## Task input
========================================

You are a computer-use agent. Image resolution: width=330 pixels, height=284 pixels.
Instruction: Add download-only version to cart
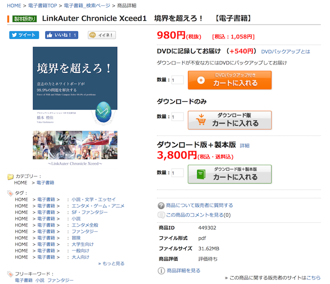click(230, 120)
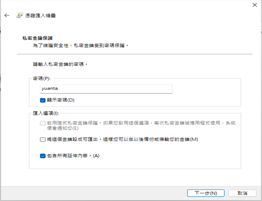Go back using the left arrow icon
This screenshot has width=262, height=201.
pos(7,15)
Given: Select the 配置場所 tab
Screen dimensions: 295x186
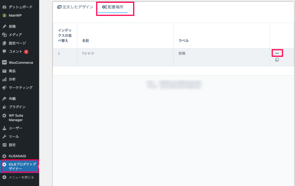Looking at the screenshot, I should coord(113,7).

========================================

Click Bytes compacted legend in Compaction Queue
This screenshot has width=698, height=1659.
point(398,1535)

========================================

## Stated problem
Reproduce the listing word for word, from the line containing "You are a computer-use" through the line containing "Looking at the", and leave the pictures out.

## Written answer
You are a computer-use agent. Image resolution: width=330 pixels, height=284 pixels.
Instruction: Add download-only version to cart
click(230, 120)
Go back using the left arrow icon
This screenshot has width=262, height=201.
pos(7,15)
Given: Select the 配置場所 tab
Screen dimensions: 295x186
Looking at the screenshot, I should coord(113,7).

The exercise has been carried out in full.